• Scientists believe the Yellowstone supervolcano is due for another eruption
  • A volcanologist said detonating a nuclear bomb could prevent a powerful eruption
  • Triggering a minor eruption could lessen the build-up of magma

A volcanologist shared his extreme plan on how to stop the Yellowstone supervolcano from erupting violently. His plan involves dropping a small nuclear bomb into the magma chamber of the volcano.

The Yellowstone Caldera is a massive volcano located in Yellowstone National Park. According to reports, the supervolcano is known to erupt every 600,000 to 800,000 years. Since the last major eruption happened 630,000 years ago, many scientists believe that it is already due for another powerful explosion.

Given the size of the supervolcano, a major eruption would have drastic and devastating effects on its surroundings. But, according to volcanologist Craig McClarren, there is a way that could prevent a powerful eruption and it is by minimizing its intensity.

McClarren shared his idea through the question-and-answer site Quora. According to the volcanologist, he would use a remotely-operated rig to drill into Yellowstone’s magma chamber, which would cause a minor eruption and ease the pressure building up within the supervolcano.

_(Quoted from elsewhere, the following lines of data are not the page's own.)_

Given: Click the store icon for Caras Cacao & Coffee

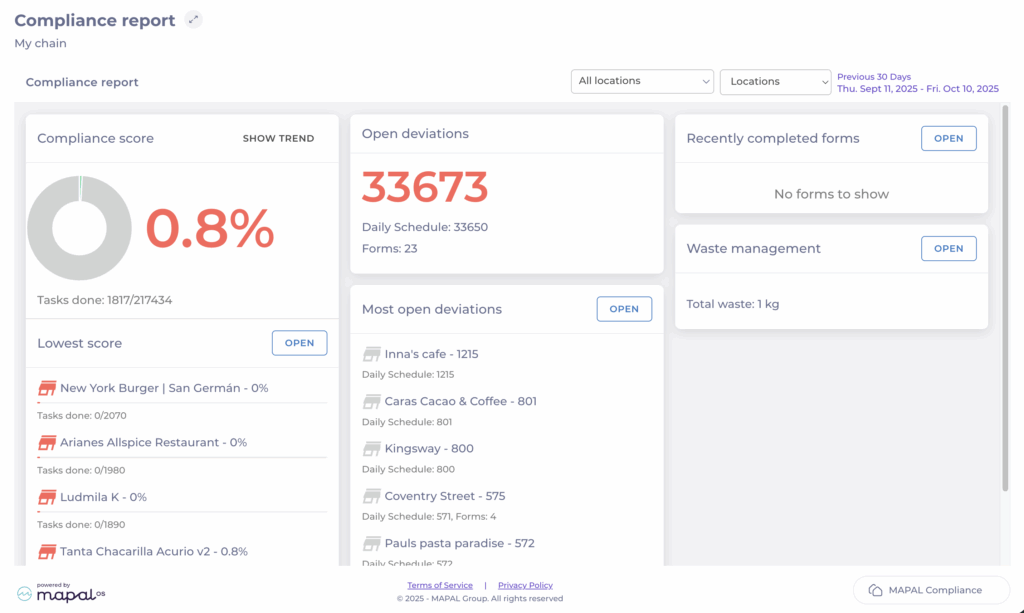Looking at the screenshot, I should [372, 401].
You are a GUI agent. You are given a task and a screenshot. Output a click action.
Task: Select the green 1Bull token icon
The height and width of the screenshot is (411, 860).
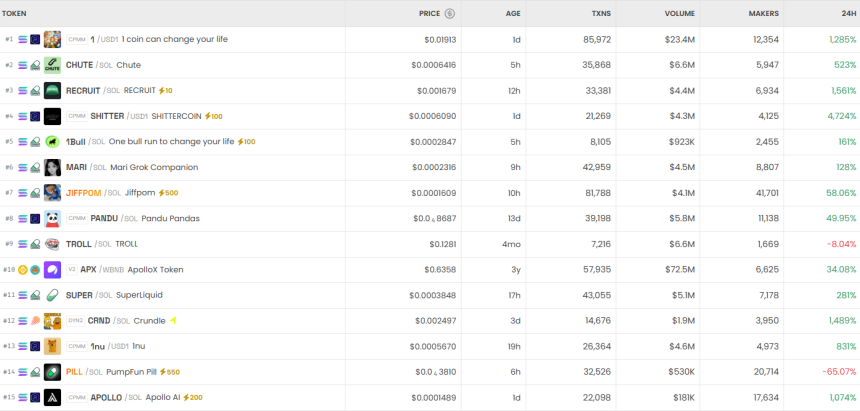coord(52,142)
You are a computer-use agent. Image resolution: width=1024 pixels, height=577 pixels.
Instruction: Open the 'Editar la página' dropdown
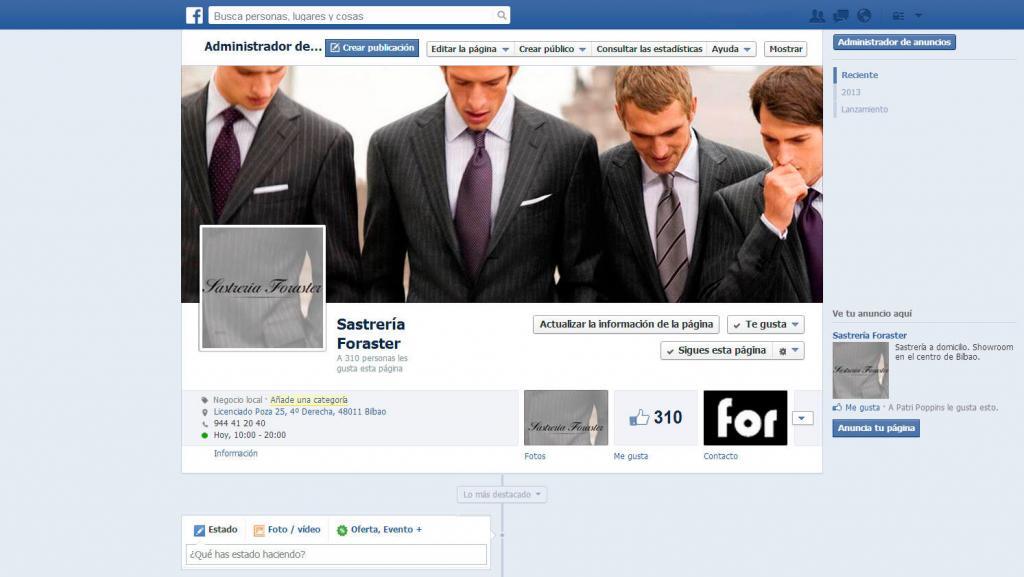(x=466, y=48)

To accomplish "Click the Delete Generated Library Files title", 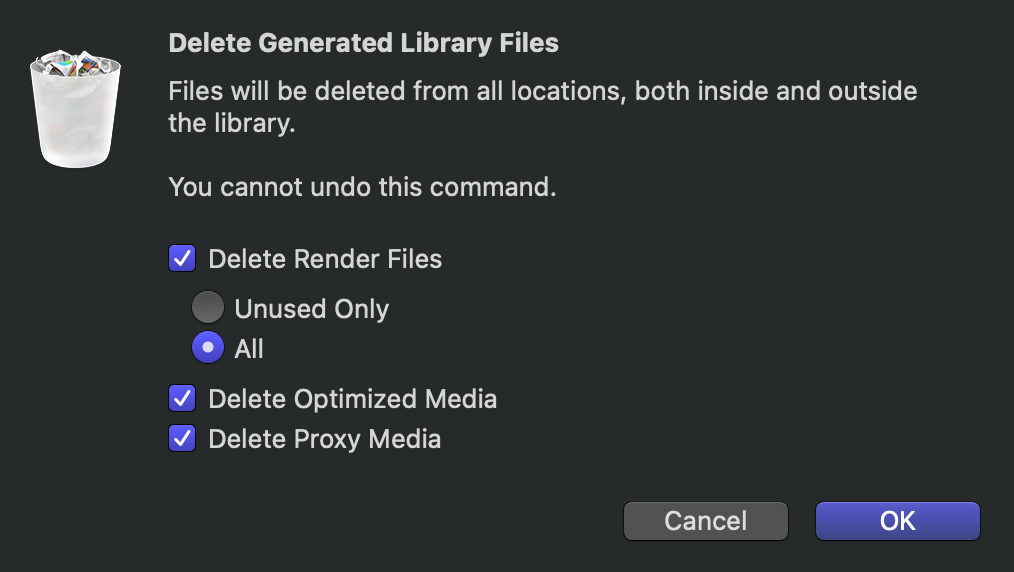I will click(363, 43).

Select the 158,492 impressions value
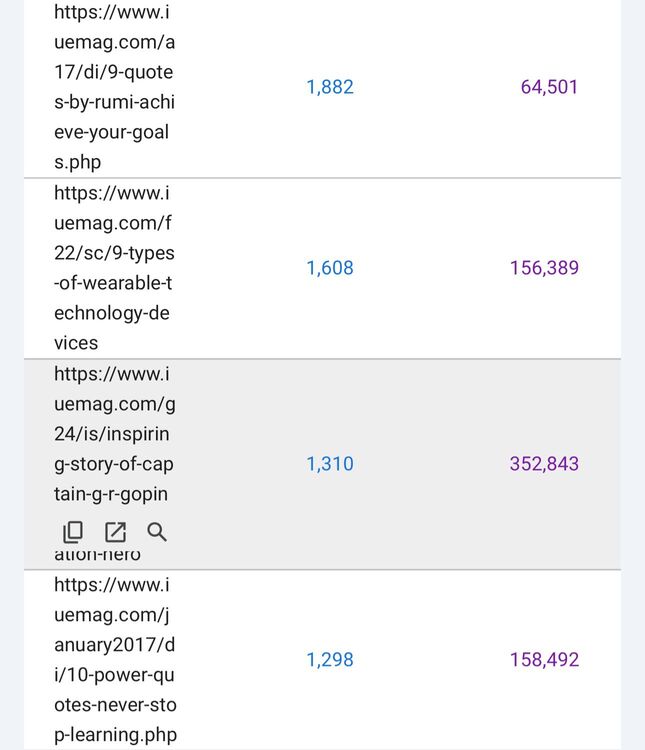[544, 660]
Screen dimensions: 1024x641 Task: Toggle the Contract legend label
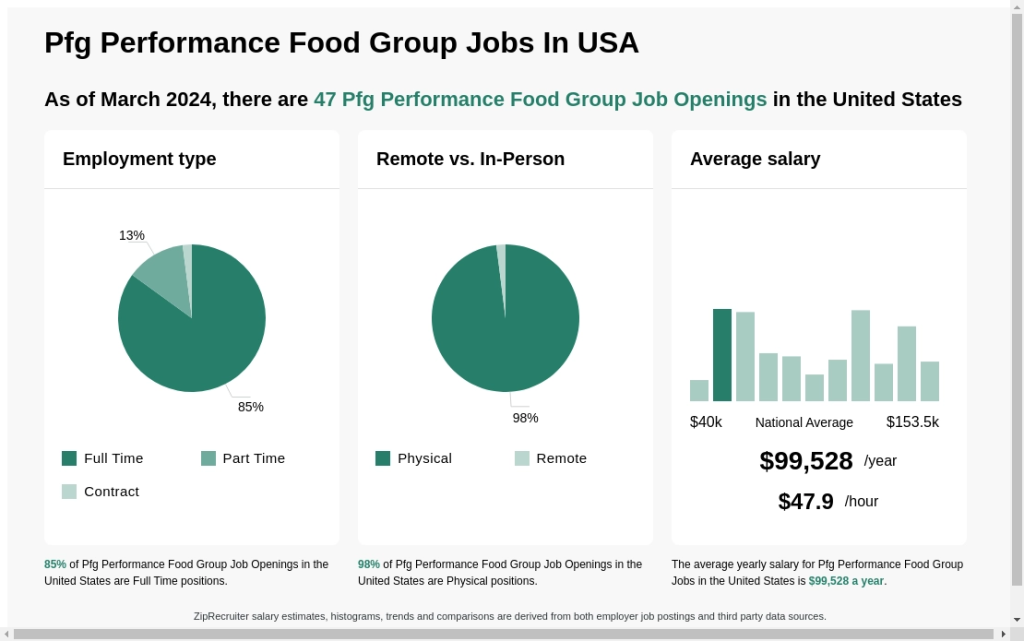112,492
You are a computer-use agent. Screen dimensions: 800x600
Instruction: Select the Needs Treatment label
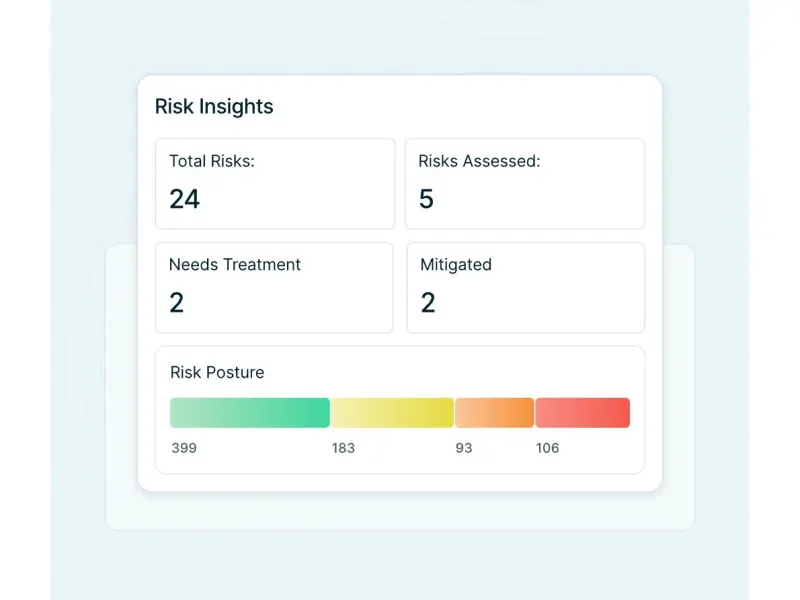235,265
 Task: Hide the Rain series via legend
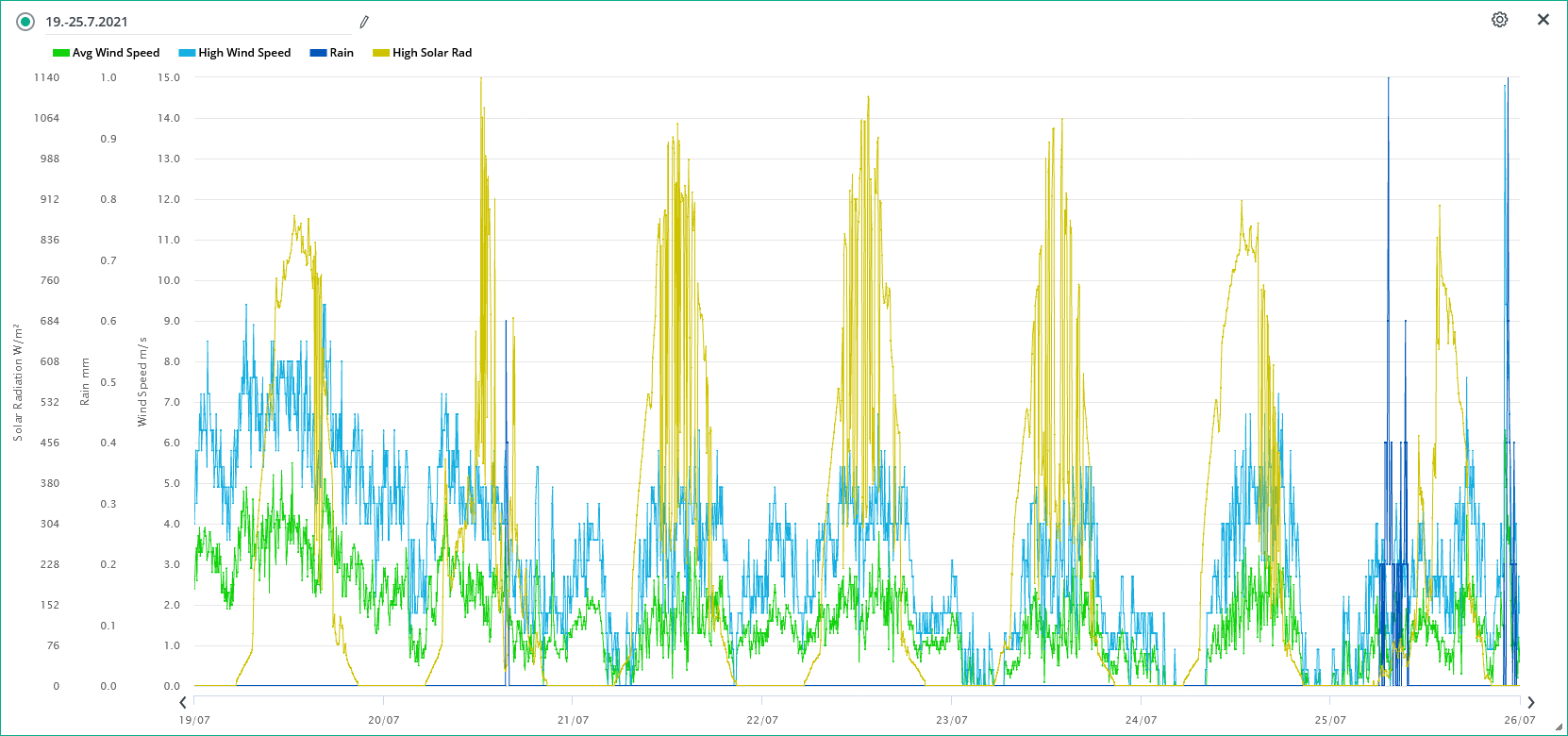[341, 53]
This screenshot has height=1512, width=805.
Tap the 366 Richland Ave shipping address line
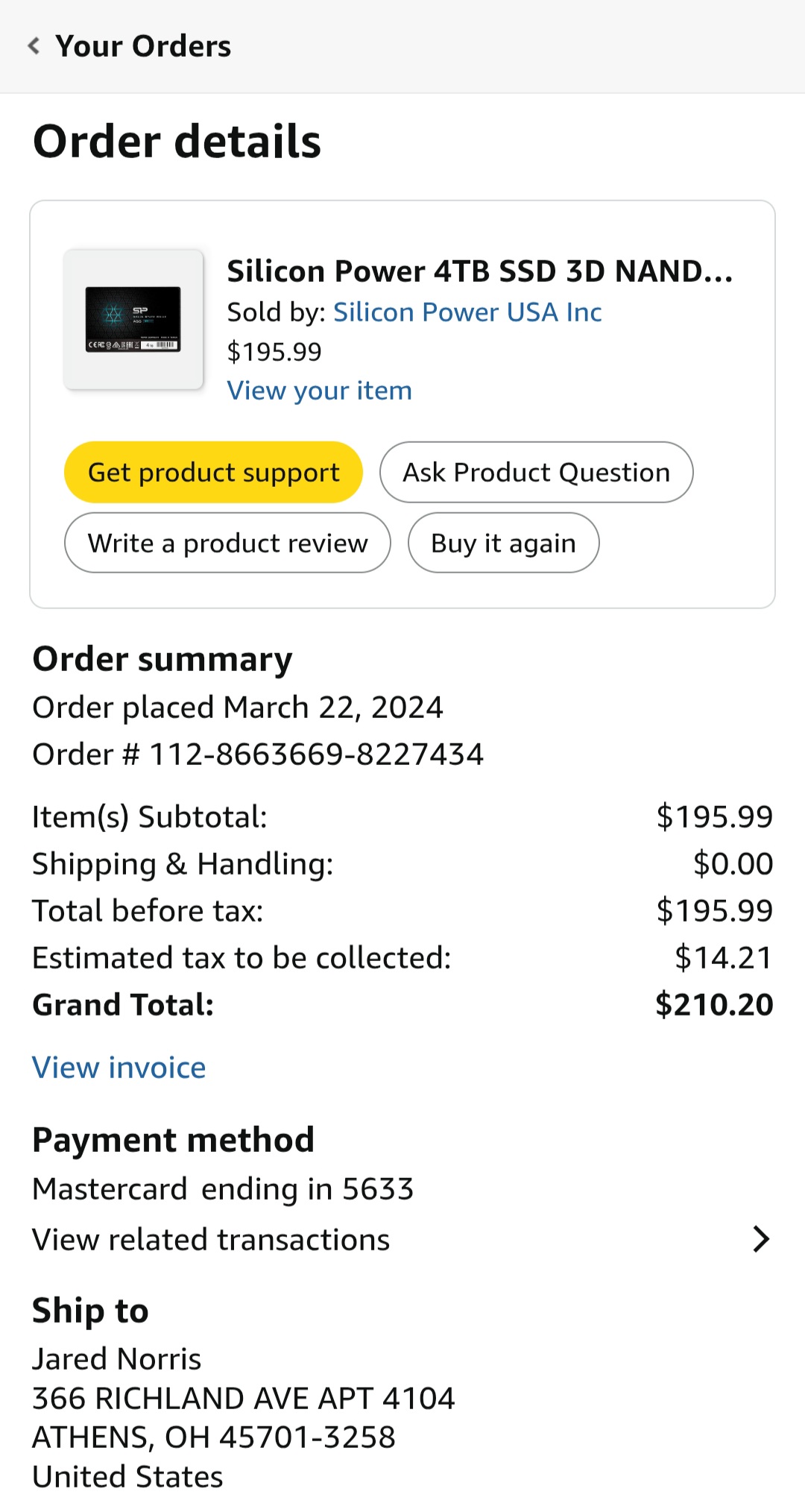(243, 1399)
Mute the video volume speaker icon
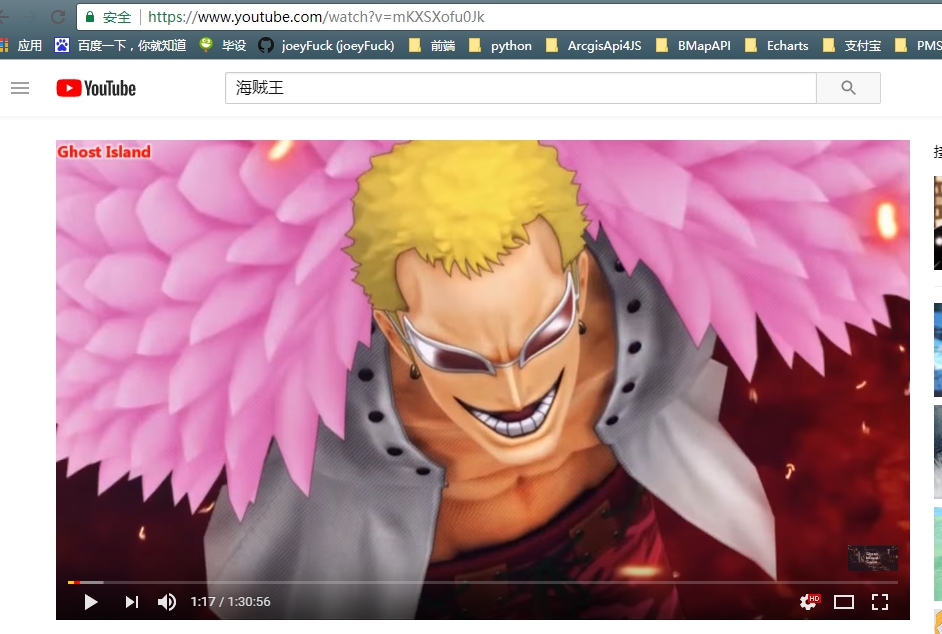Viewport: 942px width, 634px height. pos(167,601)
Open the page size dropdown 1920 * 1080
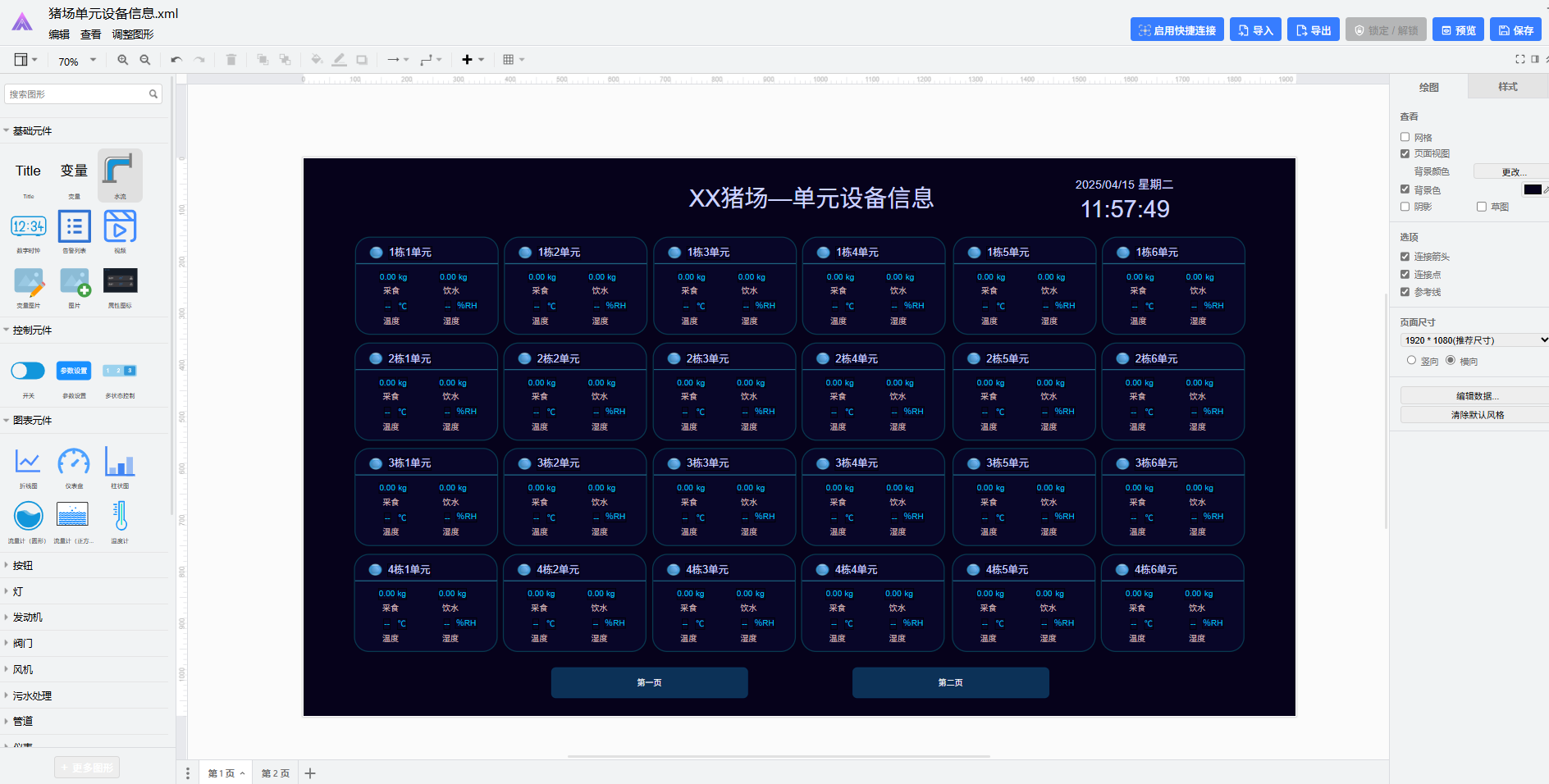 1474,340
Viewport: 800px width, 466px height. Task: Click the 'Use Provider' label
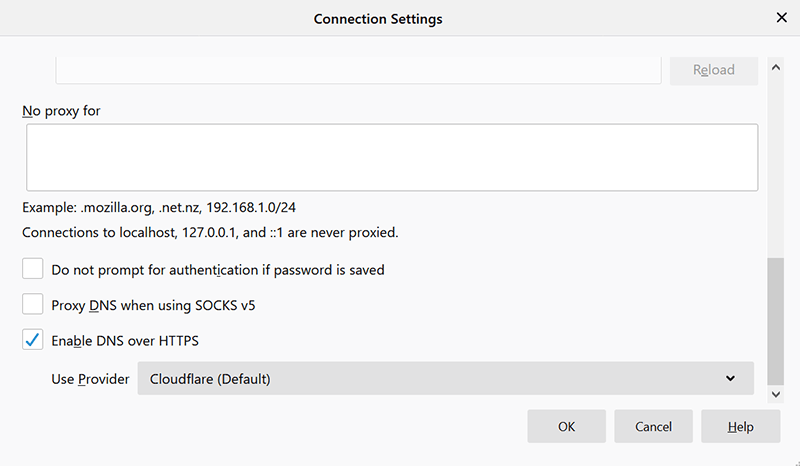coord(90,379)
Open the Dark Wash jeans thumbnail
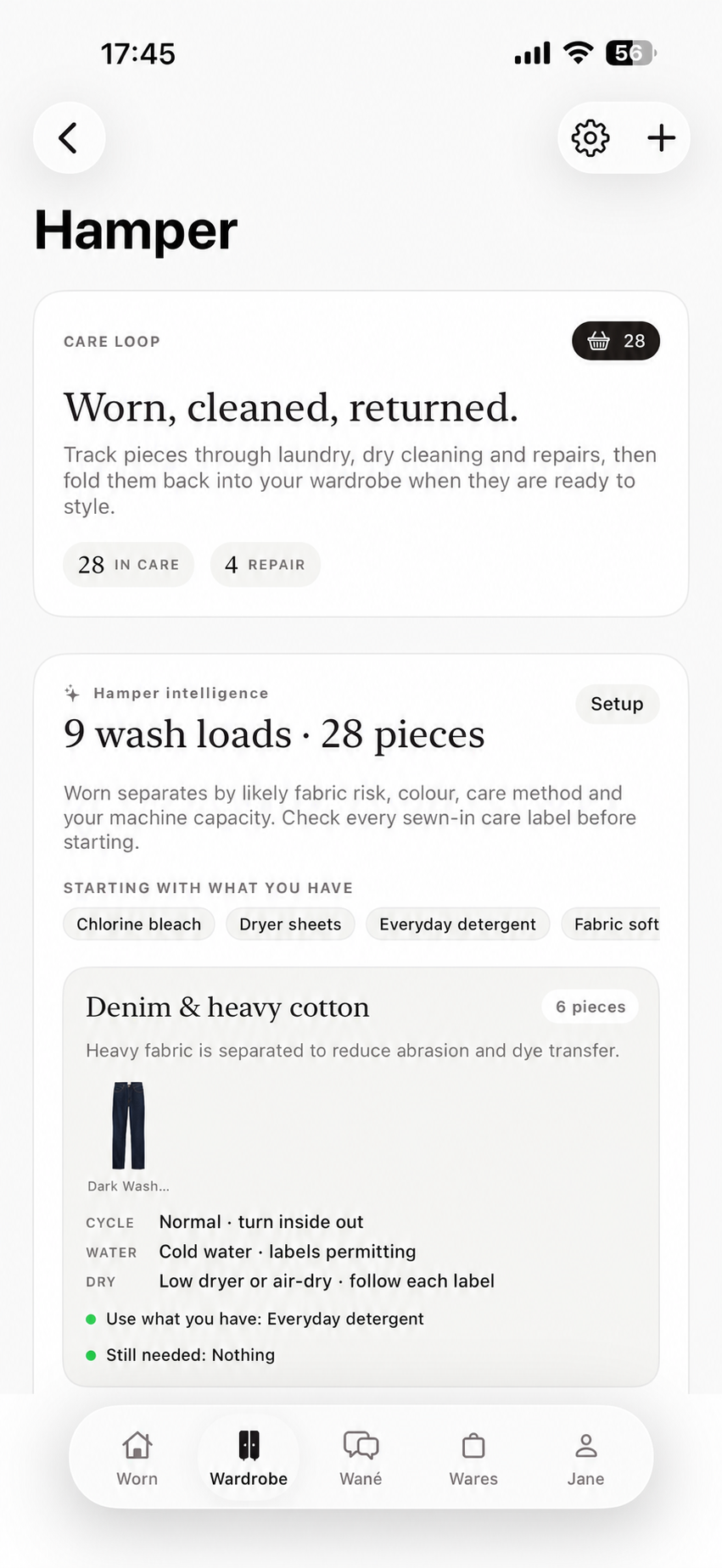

If the drilling process does not cause an eruption, he will proceed by having a small nuclear bomb placed inside the magma chamber.

“I would have a remotely operated drill rig drill down to the magma chamber,” McClarren wrote. “If doing that was insufficient to trigger an eruption, I would have the smallest nuke in the US arsenal dropped in and detonated.”

According to the volcanologist, detonating a powerful bomb inside the volcano would depressurize the magma building up underneath it. Although his plan most likely won’t prevent a complete eruption, it could minimize its intensity.

“Triggering a catastrophic release of volatiles through depressurization should result in an eruption that is large, but still significantly smaller than that which might have occurred later,” he explained.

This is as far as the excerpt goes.